Norm Miller thought he had a winner.
When the CEO of Corridor Resources ordered an exploration drill started near Elgin, N.B. in 1999, everything he’d studied about the local geology told him he was going to tap into a huge reservoir of natural gas. But his confidence in the Will DeMille well waned as the drill chewed though rock, rock and more rock. There were some pockets of shale gas to be sure, but at the time, the technology didn’t exist to tap into that source of natural gas.

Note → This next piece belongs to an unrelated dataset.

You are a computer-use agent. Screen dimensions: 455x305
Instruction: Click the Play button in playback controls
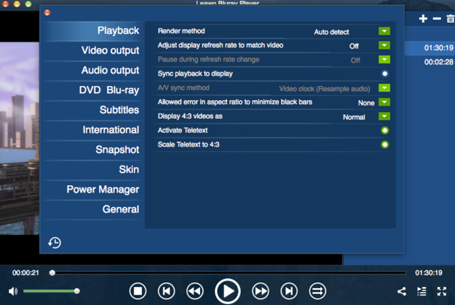point(228,291)
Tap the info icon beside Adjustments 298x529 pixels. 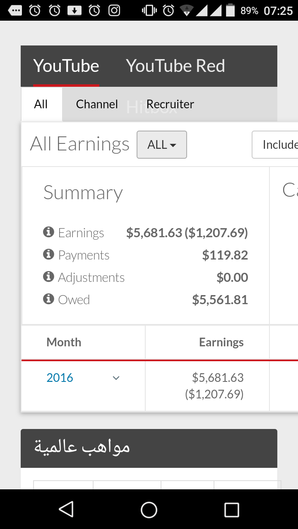48,276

“We considered the well a failure and plugged it,” Miller told a group of Nova Scotia oil and gas players who gathered this spring to toast him on his pending retirement from the business. “We flared some gas from the shale, but the shale was not considered to be a reservoir that was producible at that time.”
That was before the shale revolution which has quietly been turning the world energy scene on its head.
Up until two to three years ago, the conventional wisdom was that the U.S. was running out of natural gas. People talked animatedly about another energy crisis, and investors began developing plans to build multi-million-dollar terminals to import the liquefied form from abroad.
All that has changed. With advances in horizontal drilling, 3-D seismic imaging, and hydraulic fracturing (smashing) of rock, companies like Corridor can now to tap into previously inaccessible gas. It seems North America is awash in natural gas.
In June 2009, the Potential Gas Committee, a semi-official body, revised its estimate of the U.S. gas inventory, raising it 39 per cent above its assessment of just three years earlier. The biggest part of that boost came from higher estimates of shale gas, which, according to the Committee, now account for two-thirds of the U.S.’s technically recoverable reserves ‑ enough to supply the country for 90 years.
Ken Chernin, an analyst with Jennings Capital in Halifax, has watched the shale gas market unfold in Atlantic Canada, and across North America. He said there is little doubt the shift to shale gas is a “game changer” for the industry. “I recently heard someone suggest shale gas will impact the gas industry with the same force the Internet has impacted communication. I agree with that assessment. I think it is going to be that big.”
Pioneered by small, independent U.S. producers such as Mitchell Energy (acquired in 2002 by Devon Energy for $3.5-billion), the shale gas industry has been bolstered and legitimized now that the big players with deep pockets are elbowing their way into the sector, says Chernin.
In December 2009, Exxon Mobil bought out XTO Energy Inc. in a $31-billion all-stock deal. France’s Total SA, the world’s fifth-largest oil and gas company, acquired a 25 per cent interest in Chesapeake’s Barnett shale assets in north Texas for $800-million cash and a promise to spend an additional $2.25-billion to gain new access to deep fields. Most recently, Royal Dutch Shell stepped up its interest in gas shale properties in May with a $4.7-billion purchase of East Resources, a privately held company with 650,000 acres under licence in the northeastern U.S.
“These are big companies paying out big money. These are the kinds of deals starting to make believers out of doubters,” says Chernin.
Talisman Energy Inc. is one of Canada’s biggest shale gas players, with projects in B.C., a million acres in Quebec, and a billion-dollar investment in Pennsylvania. But it has eyes for projects beyond North America, too. It says it believes Europe represents an attractive market for natural gas, and shale plays in Hungary, Germany, and Ukraine are already attracting some big energy names.
Chernin believes there is significant opportunity for the shale revolution to make an impact in Atlantic Canada as well. He points to Corridor’s success and two independent inventory reports. The first report indicates there are 1.9-trillion cubic metres of natural gas trapped in a 300-metre-thick shale formation that begins two kilometrers beneath the surface in the Sussex-Elgin area of New Brunswick. The second study indicates there is a similar size amount of gas trapped in rocks in an area hugging the Bay of Fundy in Nova Scotia known as the Windsor Block. That volume dwarfs the output of any Canadian offshore oil project.